» **AUSZUG**
Sentenzen und Aphorismen von vorletzten und letzten Dingen

Tiere haben keine Biographie; nur Menschen haben Biographien, denn sie erzählen sich ihr Leben.

Erzählungen umfassen verschiedenste Typen oder Muster oder Gattungen: Einer berichtet von einem Unfall, dessen Zeuge er war; einer beschreibt die Atmosphäre der Stille und Erhabenheit, die er bei seiner Wanderung durch den Hochwald erlebte; einer schildert die Abgelegenheit und Verwunschenheit von Dorf und Garten seiner Kindheit; einer beichtet seinem Freund einen Akt der Untreue gegen seine Frau; einer klagt am Stammtisch seines Vereins über den Ärger mit den Kollegen; einer ahmt vor seinen Kollegen komödiantisch das arrogante Gebaren des Chefs nach; einer stimmt vor seinen Studenten das Loblied seines alten Professors an; einer bekennt vor seiner Tochter seine Schuld, sie in ihrer Jugend vernachlässigt zu haben; einer schmeichelt seiner Angebeteten mit einem Preis ihrer Schönheit, Anmut, Seelengröße.

» **AUFGABE**
Erklären Sie in ein bis drei Sätzen, weshalb laut dem Auszug nur Menschen Biographien haben. Die Zeilen stammen aus einer anderen Quelle als der Auszug.

» **Einträge aus einer Sammlung**
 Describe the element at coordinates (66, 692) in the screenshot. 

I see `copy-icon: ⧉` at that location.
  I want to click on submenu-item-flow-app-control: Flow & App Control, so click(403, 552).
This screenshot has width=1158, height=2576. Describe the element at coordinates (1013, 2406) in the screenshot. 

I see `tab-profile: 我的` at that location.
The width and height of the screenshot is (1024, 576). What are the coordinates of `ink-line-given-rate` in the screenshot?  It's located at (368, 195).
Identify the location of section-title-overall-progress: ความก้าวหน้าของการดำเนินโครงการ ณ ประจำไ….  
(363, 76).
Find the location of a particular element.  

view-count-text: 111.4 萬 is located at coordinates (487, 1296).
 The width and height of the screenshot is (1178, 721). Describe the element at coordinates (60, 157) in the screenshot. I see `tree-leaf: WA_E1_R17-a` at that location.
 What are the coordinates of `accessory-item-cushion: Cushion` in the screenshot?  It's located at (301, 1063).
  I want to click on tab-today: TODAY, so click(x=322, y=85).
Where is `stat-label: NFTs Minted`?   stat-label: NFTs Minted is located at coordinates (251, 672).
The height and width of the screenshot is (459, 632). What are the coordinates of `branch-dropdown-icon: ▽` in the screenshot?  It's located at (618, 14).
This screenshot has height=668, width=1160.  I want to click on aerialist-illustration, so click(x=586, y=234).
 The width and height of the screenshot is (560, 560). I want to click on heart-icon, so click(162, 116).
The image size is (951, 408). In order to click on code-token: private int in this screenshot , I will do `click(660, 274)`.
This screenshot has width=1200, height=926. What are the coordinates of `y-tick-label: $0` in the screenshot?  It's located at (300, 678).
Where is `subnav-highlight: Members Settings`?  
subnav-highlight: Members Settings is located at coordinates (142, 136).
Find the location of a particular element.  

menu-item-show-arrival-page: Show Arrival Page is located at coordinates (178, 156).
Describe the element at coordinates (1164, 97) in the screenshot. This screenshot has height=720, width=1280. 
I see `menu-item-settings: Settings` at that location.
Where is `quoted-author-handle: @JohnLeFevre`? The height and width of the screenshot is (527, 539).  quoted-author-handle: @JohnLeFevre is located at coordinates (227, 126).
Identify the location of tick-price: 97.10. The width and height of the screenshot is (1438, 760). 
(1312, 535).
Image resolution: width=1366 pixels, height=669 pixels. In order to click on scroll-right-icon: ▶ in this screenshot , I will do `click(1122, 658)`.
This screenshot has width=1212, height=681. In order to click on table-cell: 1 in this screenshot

» **ANTWORTFELD**
Nur Menschen haben Biographien, weil sie sich ihr Leben erzählen. Tiere haben dagegen keine Biographie.